His gaze was so vacant and the silence remained unbroken so long that Selby doubted if the old man recognised him.

"I've come back, you see. I've come to see you again." Still the figure in the bed said nothing, staring dully at his visitor. "I've come to see you again," Selby repeated.

"It's to your advantage," said the old man. His voice was weaker, and it was evident that he was, as he said, slipping his cable fast.

"Give me that there ditty-box," continued the thin, toneless voice. Selby looked round the room, and espied on a corner of the chest of drawers the scrubbed wooden "ditty-box" in which sailors keep their more intimate and personal possessions: he fetched it and placed it on the patchwork quilt; the old man fumbled ineffectually with the lid.

"Tip 'em out," he said at length, and Selby inverted the box to allow a heap of papers and odds and ends to slide on to the old man's hands. It was a pathetic collection, the flotsam and jetsam of a sailor's life: faded photographs, certificates from Captains scarcely memories with the present generation, a frayed parchment, letters tied up with an old knife-lanyard, a lock of hair from which the curl had not quite departed ... ghost of a day when perhaps the old man did "hold with" women. At length he found what he wanted, a soiled sheet of paper that had been folded and refolded many times.

"Here!" he said, and extended it to Selby. It was a printed form, discoloured with age, printed in old-fashioned type, and appeared to relate to details of prison routine and the number of prisoners victualled. Selby turned it over: on the back, drawn in ink that was now faded and rusty, was a clumsy arrow showing the points of the compass; beneath that a number of oblong figures arranged haphazard and enclosed by a line. One of the figures was marked with a cross.

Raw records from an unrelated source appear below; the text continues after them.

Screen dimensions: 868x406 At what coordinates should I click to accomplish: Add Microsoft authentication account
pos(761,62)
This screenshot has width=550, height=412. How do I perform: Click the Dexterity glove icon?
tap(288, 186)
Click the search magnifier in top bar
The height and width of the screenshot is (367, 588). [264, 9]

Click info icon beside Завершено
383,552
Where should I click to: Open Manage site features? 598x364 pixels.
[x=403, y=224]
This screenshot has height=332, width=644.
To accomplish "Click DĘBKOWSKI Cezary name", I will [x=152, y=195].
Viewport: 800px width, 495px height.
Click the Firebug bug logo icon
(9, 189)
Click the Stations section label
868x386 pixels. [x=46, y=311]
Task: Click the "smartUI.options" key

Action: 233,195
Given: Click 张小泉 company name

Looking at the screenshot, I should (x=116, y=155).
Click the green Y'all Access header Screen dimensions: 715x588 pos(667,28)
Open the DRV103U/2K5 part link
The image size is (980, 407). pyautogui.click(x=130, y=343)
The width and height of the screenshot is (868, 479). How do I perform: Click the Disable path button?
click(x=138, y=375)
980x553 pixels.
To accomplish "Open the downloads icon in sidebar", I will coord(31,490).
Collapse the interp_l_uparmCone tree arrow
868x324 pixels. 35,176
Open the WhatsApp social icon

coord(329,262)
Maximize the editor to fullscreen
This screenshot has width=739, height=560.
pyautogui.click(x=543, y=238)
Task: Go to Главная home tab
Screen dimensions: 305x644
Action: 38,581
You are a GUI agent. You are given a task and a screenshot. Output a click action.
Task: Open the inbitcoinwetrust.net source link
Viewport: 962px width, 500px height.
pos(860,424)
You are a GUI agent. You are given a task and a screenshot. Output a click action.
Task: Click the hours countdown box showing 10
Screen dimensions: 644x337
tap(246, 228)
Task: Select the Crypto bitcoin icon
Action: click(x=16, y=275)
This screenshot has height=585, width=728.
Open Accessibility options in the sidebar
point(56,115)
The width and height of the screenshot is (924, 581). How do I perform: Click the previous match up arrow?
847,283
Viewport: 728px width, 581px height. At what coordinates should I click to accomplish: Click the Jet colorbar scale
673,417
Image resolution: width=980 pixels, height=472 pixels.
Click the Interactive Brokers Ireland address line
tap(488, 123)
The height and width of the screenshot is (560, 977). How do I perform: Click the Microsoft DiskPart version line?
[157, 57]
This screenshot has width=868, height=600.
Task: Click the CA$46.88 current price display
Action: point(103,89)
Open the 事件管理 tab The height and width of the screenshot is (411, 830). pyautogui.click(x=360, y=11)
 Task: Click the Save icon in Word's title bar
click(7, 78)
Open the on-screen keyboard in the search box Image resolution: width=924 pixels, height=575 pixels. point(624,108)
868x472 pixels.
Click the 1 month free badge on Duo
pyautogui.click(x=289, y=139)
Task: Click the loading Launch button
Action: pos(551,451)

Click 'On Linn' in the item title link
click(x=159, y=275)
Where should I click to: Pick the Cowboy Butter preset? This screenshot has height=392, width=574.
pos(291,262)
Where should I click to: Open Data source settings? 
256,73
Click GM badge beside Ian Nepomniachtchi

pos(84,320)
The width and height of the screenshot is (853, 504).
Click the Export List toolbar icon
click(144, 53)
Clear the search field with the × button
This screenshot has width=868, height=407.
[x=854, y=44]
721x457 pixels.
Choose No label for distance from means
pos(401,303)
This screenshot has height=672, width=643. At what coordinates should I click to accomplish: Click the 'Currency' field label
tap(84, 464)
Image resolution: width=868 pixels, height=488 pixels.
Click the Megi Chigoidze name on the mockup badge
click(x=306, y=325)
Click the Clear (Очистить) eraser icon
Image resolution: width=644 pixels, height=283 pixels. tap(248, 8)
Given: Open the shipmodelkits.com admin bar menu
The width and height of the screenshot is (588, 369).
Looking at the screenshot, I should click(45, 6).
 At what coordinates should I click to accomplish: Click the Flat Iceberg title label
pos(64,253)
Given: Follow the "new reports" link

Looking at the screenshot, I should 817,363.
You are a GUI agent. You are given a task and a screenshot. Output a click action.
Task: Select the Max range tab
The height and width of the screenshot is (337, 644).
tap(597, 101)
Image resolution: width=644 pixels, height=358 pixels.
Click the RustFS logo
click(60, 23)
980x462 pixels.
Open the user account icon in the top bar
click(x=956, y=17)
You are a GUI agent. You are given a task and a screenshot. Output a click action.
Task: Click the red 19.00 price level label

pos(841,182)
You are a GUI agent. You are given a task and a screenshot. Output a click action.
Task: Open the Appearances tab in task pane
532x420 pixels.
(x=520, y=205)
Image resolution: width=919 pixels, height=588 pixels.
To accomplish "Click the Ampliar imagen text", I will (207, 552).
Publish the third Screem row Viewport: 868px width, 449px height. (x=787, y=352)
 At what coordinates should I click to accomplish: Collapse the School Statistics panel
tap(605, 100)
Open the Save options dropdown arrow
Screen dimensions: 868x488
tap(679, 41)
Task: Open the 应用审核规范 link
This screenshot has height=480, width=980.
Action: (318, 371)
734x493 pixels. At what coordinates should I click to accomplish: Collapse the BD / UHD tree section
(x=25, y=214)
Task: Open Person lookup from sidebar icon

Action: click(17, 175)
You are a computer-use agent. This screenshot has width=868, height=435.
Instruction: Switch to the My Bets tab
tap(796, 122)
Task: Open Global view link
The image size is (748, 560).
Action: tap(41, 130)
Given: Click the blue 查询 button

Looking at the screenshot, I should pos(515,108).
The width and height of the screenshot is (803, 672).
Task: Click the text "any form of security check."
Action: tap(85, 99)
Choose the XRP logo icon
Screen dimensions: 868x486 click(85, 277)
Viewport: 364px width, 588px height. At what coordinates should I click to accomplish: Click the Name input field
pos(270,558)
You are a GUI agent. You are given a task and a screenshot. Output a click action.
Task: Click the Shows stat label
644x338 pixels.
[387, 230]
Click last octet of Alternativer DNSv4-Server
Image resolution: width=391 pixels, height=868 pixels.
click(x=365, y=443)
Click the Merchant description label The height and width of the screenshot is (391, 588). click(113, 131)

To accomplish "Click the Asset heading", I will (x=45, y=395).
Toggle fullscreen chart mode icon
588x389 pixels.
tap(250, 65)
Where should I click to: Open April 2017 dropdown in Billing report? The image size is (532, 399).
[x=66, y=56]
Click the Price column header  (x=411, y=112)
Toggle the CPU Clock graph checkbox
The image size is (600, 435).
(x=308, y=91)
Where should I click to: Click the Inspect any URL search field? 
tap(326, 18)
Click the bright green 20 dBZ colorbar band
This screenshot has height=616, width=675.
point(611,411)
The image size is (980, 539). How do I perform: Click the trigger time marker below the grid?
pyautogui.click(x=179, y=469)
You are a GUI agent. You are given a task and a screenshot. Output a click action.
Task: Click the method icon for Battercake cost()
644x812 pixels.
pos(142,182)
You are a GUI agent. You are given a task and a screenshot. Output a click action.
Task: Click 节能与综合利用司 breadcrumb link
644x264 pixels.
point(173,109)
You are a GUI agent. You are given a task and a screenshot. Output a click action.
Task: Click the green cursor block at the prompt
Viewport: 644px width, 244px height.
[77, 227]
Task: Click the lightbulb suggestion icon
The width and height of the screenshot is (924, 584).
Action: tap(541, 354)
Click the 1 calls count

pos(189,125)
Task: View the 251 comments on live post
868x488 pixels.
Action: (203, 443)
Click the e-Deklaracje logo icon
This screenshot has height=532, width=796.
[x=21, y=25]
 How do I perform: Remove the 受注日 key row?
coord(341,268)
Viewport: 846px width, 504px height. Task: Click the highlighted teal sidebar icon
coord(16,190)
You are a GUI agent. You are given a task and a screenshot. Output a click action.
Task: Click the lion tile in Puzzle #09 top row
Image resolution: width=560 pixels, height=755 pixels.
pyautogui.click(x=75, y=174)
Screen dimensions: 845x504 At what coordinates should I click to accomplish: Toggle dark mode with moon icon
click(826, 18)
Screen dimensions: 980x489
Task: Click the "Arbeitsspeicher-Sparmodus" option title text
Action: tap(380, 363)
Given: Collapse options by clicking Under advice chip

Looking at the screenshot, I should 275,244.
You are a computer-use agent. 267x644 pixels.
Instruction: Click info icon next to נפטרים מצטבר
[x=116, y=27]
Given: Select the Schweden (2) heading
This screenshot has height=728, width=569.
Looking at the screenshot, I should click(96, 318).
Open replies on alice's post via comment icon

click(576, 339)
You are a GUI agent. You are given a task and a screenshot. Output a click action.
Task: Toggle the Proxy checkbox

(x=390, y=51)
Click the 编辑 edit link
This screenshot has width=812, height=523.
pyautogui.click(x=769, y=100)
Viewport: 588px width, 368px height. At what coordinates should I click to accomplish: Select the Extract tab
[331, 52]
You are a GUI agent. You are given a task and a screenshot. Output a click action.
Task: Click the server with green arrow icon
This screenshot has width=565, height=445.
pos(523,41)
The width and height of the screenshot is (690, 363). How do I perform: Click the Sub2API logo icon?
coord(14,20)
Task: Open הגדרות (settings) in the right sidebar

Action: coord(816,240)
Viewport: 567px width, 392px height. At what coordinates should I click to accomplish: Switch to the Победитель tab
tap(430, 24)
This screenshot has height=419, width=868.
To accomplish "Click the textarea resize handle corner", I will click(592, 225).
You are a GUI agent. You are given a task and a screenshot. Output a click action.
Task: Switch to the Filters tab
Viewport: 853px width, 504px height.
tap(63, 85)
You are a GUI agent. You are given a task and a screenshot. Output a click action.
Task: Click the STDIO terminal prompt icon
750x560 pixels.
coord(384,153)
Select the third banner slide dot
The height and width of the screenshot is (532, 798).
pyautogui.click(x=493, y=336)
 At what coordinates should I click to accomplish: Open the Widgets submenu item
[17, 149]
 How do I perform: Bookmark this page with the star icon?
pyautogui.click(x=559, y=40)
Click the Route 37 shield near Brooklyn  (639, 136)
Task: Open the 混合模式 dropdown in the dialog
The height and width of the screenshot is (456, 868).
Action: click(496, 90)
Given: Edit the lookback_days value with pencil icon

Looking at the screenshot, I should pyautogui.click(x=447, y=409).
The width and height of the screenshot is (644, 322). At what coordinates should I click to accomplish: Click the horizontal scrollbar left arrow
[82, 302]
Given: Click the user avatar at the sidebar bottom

"That's a cemetery," said the old man; "cemetery at a place called Port des Reines." He lay silent for a while, as if trying to arrange his scattered ideas; presently the weak voice started again.

"There's a prison at Trinidad, and my father was a warder there ... long time ago: time the old Calypso was out on the station...." He talked slowly, with long pauses. "They was sent to catch a murderer who was hidin' among the islands—a half-breed: pirate he must ha' been ... murderer an' I don't know what not.... They caught him an' they brought him to Trinidad where my father was warder in the prison ... when I was little...." The old man broke off into disconnected, rambling whispers, and the shadows began gathering in the corners of the room. A thrush in the orchard outside sang a few long, sweet notes of its Angelus and was silent. Selby waited with his chin resting in his hand. The old man suddenly turned his head: "She ain't comin'——? She an' her fussin'...? I've got something important——"

"No, no," said Selby soothingly, "there's no one here but me. And you wanted to tell me about your father——"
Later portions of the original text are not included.